__YOUR GOAL__: Would you please print the data a second time, exactly as it stands?

(Stored data entries)
====================

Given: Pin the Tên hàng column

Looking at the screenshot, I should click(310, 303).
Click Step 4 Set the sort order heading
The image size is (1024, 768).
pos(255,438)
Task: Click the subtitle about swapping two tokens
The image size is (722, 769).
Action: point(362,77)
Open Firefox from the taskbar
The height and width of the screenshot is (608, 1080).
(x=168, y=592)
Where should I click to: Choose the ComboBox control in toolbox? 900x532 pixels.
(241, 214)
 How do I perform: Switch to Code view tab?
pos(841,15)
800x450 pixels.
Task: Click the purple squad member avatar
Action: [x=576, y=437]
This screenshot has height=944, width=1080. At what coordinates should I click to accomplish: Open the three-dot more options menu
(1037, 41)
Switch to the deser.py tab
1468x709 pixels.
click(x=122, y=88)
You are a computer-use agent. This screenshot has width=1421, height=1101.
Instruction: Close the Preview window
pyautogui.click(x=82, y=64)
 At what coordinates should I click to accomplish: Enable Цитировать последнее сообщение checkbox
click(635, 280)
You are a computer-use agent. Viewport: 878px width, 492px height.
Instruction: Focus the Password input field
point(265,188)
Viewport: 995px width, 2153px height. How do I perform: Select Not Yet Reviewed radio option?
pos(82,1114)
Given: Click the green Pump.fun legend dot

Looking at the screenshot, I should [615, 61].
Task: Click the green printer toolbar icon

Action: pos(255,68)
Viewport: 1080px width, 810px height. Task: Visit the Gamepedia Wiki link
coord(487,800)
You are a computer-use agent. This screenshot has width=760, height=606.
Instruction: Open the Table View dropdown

====================

__ANSWER SECTION__:
Given: Pin the Tên hàng column

Looking at the screenshot, I should click(310, 303).
Click Step 4 Set the sort order heading
The image size is (1024, 768).
pos(255,438)
Task: Click the subtitle about swapping two tokens
The image size is (722, 769).
Action: point(362,77)
Open Firefox from the taskbar
The height and width of the screenshot is (608, 1080).
(x=168, y=592)
Where should I click to: Choose the ComboBox control in toolbox? 900x532 pixels.
(241, 214)
 How do I perform: Switch to Code view tab?
pos(841,15)
800x450 pixels.
Task: Click the purple squad member avatar
Action: [x=576, y=437]
This screenshot has height=944, width=1080. At what coordinates should I click to accomplish: Open the three-dot more options menu
(1037, 41)
Switch to the deser.py tab
1468x709 pixels.
click(x=122, y=88)
You are a computer-use agent. This screenshot has width=1421, height=1101.
Instruction: Close the Preview window
pyautogui.click(x=82, y=64)
 At what coordinates should I click to accomplish: Enable Цитировать последнее сообщение checkbox
click(635, 280)
You are a computer-use agent. Viewport: 878px width, 492px height.
Instruction: Focus the Password input field
point(265,188)
Viewport: 995px width, 2153px height. How do I perform: Select Not Yet Reviewed radio option?
pos(82,1114)
Given: Click the green Pump.fun legend dot

Looking at the screenshot, I should [615, 61].
Task: Click the green printer toolbar icon

Action: pos(255,68)
Viewport: 1080px width, 810px height. Task: Visit the Gamepedia Wiki link
coord(487,800)
You are a computer-use agent. This screenshot has width=760, height=606.
Instruction: Open the Table View dropdown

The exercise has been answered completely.